GAMBLR developer guidelines

To ensure consistency throughout all of the packages in the GAMBLR-verse, please follow these developer guidelines. If you have any questions, please feel free to contact us or submit an issue in the corresponding repository.

Installation for developers

The easiest way to obtain and contribute to GAMBLR is to do this via cloning the repository. Here is an example using GAMBLR repo, but any other repo should be cloned in the same way (just substitute the GAMBLR with GAMBLR.{package}, where {package} is one of data, helpers, utils, viz, or results).

cd
git clone git@github.com:morinlab/GAMBLR.git

In your R editor of choice (which is hopefully VS Code), set your working directory to the directory you just cloned the repo into.

How do I setup VS Code as R editor?

Please refer to the tutorial.

setwd("~/GAMBLR")

Install the package in R by running the following command (requires the devtools package):

devtools::install()

After applying your modifications to the code, use the following command to quickly test your changes without directly installing the package (requires the devtools dependency):

devtools::load_all()

The Master branch of all GAMBLR-verse repos is protected. We welcome contributions (pull request, bug report, feature request, PR review) from all levels of users. All commits must be submitted via pull request on a branch. Please refer to the GitHub documentation for details on how to do pull request, or ask for help in the #git-help Slack channel.

Creating or updating functions

Please always ensure that the new function goes into the corresponding child package according to it’s intended use. If you are not sure to which package the new function belongs to, please check the Frequently Asked Question.

When designing new functions or updating the existing ones, please refer to guidelines and best practices of R package development detailed here. Ensure to always provide the required documentation for any new functions. See this section for more details on best practices for documenting R functions. Unsure what information goes where in a function documentation? For more information, see this.

------------------------------------------------------------

__ACTIVITY__
List the kinds of contribution that the GAMBLR developer guidelines above say are welcome from users of all levels.

__INFORMATION SUPPLIED__
------------------------------------------------------------

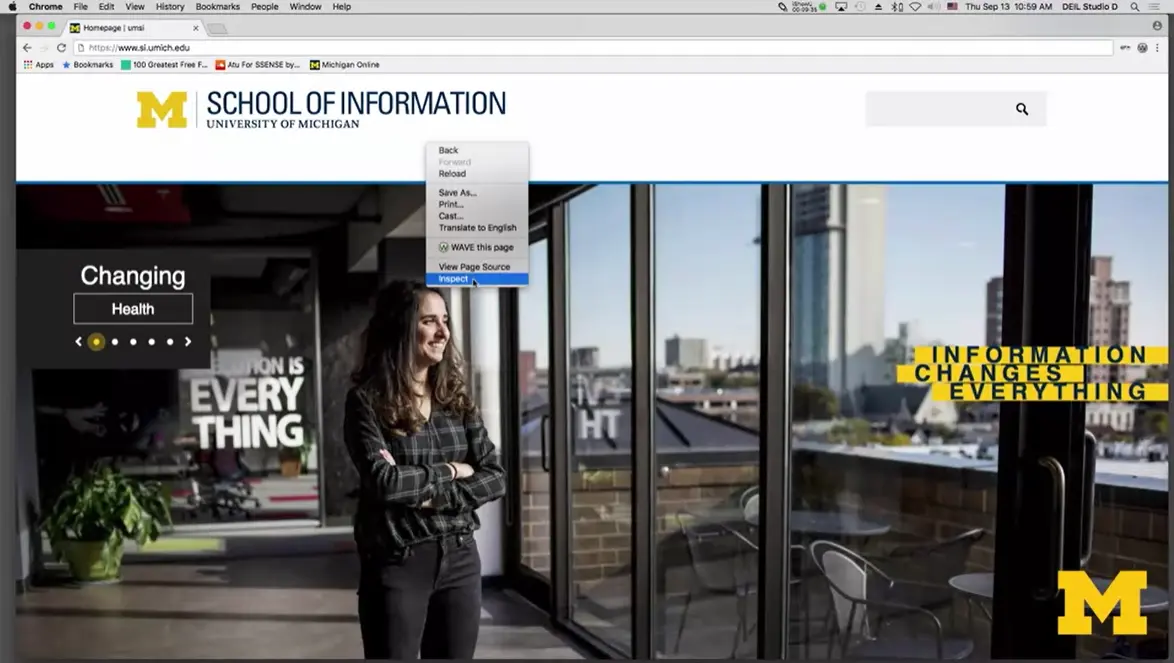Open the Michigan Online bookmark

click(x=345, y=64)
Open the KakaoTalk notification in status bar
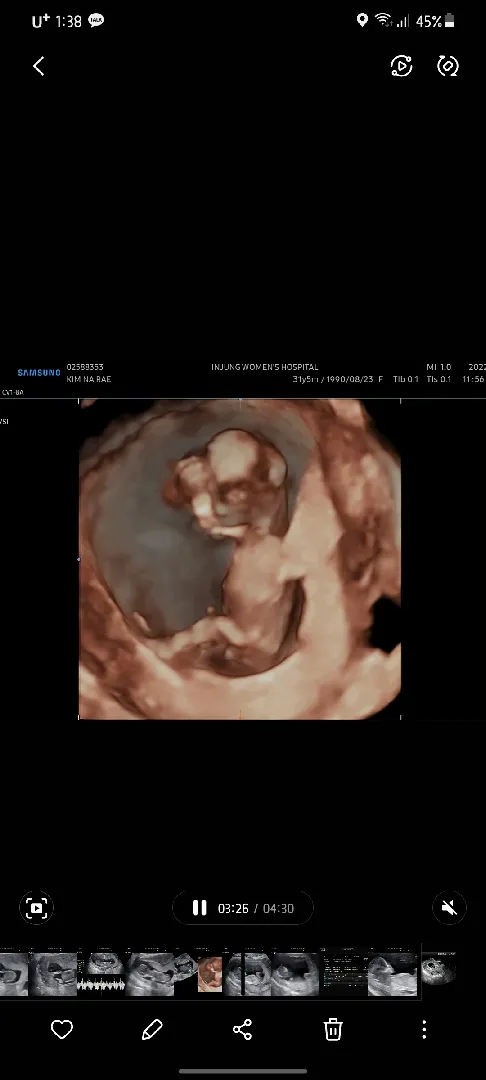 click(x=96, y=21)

------------------------------------------------------------

__COMPLETED TASK__
Pull request, bug report, feature request, PR review